Later reports did indeed confirm that Lance strong-armed his way past the guards.
The 11th successful invasion of France was the first by a natural born citizen of the US.
A spokesperson for the Pentagon said that the area code and the exchange for the Capital Building in Paris was not immediately known. The last logged call from the US to a French leader was back in ’47. “We will look into getting that updated.”
A Whitehouse representative denied reports that France would become the 51st state.
“…The President isn’t as stupid as he looks.” Indirectly supporting speculation that France would swing the election in Kerrys’ favor.
When asked what he thought about France becoming the 51st State Kerry responded, “We`ve already filed the necessary petitions and we’ve got NATO, UN, and most of Western Europes’ support. We’ll try to ram this through congress in the next 72 hours or so.”

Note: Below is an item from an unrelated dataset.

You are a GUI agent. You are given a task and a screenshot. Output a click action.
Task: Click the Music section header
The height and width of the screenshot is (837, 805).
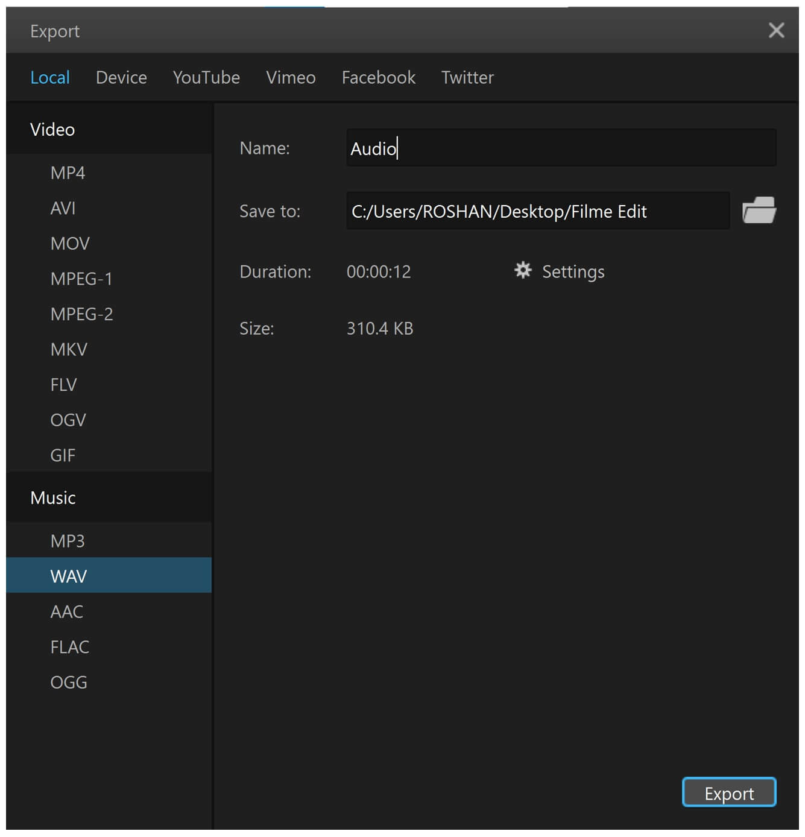pos(53,498)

Bush was not available for comment at his ranch in Texas. His staff has standing orders not to disturb him for four days starting on the 7th, “No matter what!!” When asked if the Presidents standing orders should be broken to brief Mr. President on such delicate and pressing matters a spokesperson replied, “Probably not.”
Lance himself could not be reached for comment but his brother, who received a call shortly after the invasion, did talk to him, “Lance called me on his cell phone from his new office in France. I asked him what the hell he was thinking by invading France like that and all he said was ‘This took years of planning, but it has finally paid off, - Think about it, Lance…France, Lance…France, Lance…France.’ And then he mumbled something about getting back to the race or something.”

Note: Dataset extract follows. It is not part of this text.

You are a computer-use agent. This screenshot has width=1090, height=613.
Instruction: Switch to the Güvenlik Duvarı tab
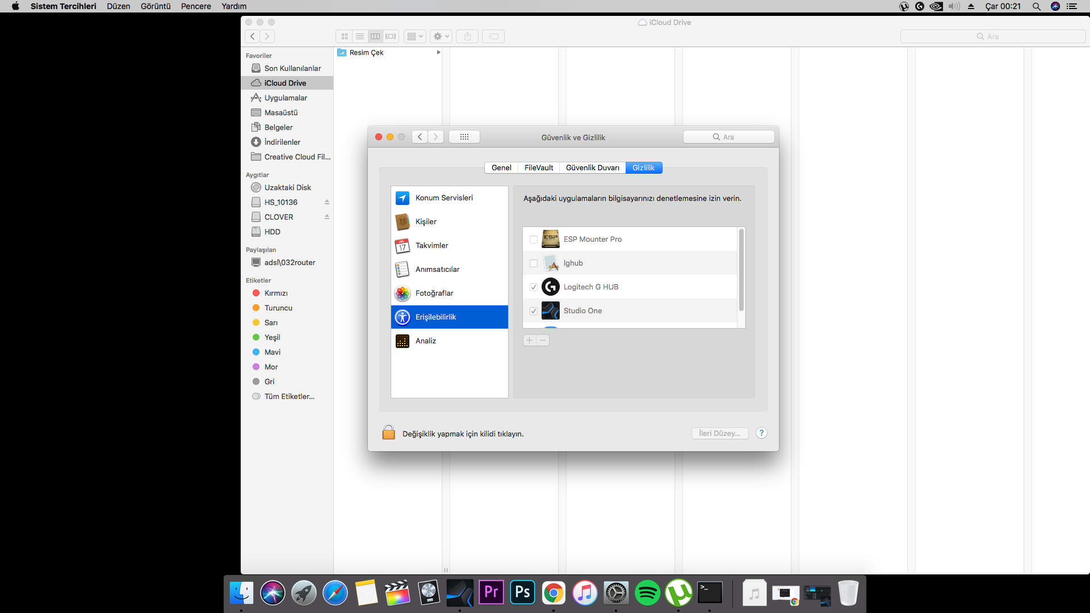592,167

A spokesperson for the USPS, who only identified himself as Cliffy, said, “The United Postal Service has been, you know, trying to get, ah, get a larger share of the European market for some time now. That darned acronymally similar competitor of ours has been handing our ass to us for ever over there….maybe now I can get a job in France and meet some nice smelling French women.”
Late reports have Lance still winning the 6th leg by 1 minute 37 seconds even though he took a lengthy detour through Paris, which was 600 miles off the race course.
The name of the race has been officially changed to ‘Lances Tour of Lots of France’, which has a nice ring to it.